**Aim of the exercise**. Please set out every line of the listing below as a numbered list, skipping blank lines and leaving out the pictures.
** start Supplied information **
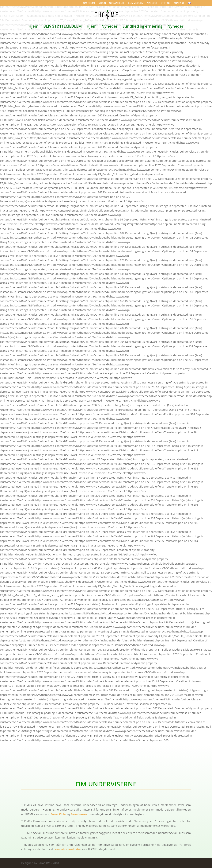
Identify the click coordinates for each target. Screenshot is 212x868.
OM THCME (89, 3)
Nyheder (109, 27)
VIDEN (102, 3)
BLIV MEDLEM (136, 3)
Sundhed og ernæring (142, 27)
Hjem (33, 27)
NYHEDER (152, 3)
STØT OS (166, 3)
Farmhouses (79, 814)
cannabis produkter (68, 849)
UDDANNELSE (117, 3)
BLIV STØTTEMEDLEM (63, 27)
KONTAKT (179, 3)
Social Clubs (59, 814)
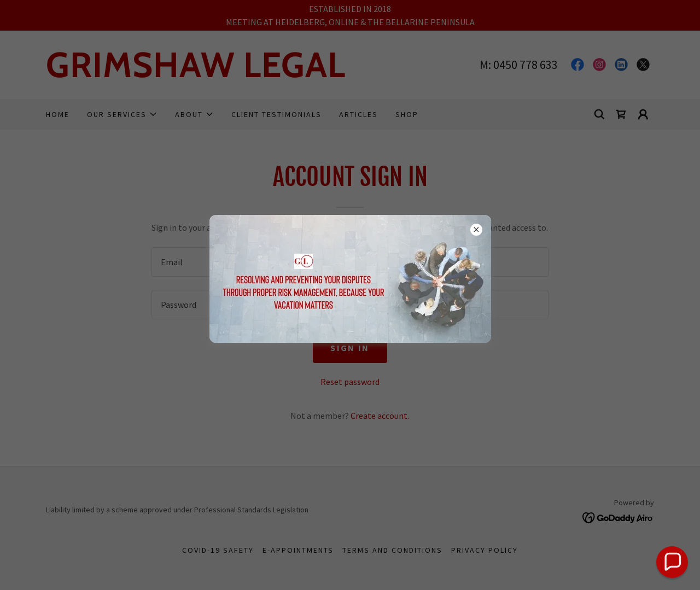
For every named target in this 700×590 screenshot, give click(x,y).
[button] (672, 562)
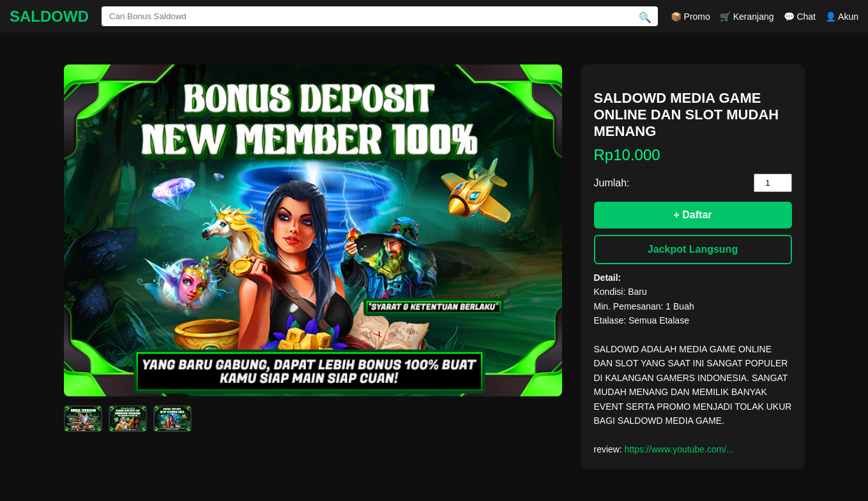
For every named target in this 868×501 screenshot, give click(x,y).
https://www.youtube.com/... (679, 449)
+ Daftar (692, 214)
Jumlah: (612, 183)
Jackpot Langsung (692, 249)
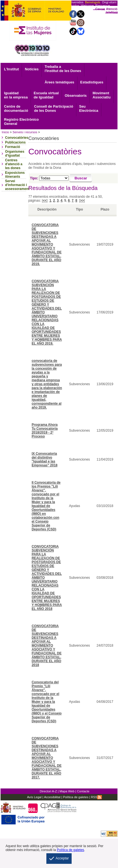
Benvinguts (92, 2)
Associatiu (102, 95)
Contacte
** end Supplied information **
**Answer for this exercise**.
1. Identify the click coordinates for each target. Screenshot is 212x868.
2. OM THCME (89, 3)
3. Nyheder (109, 27)
4. VIDEN (102, 3)
5. BLIV MEDLEM (136, 3)
6. Sundhed og ernæring (142, 27)
7. Hjem (33, 27)
8. NYHEDER (152, 3)
9. STØT OS (166, 3)
10. Farmhouses (79, 814)
11. cannabis produkter (68, 849)
12. UDDANNELSE (117, 3)
13. BLIV STØTTEMEDLEM (63, 27)
14. KONTAKT (179, 3)
15. Social Clubs (59, 814)
16. For every named target in this 700×590 screenshot, give click(x,y).
17. [button] (672, 562)
18. For every named target in this 868×501 screenshot, give click(x,y).
19. https://www.youtube.com/... (679, 449)
20. + Daftar (692, 214)
21. Jumlah: (612, 183)
22. Jackpot Langsung (692, 249)
23. Benvinguts (92, 2)
24. Associatiu (102, 95)
25. Contacte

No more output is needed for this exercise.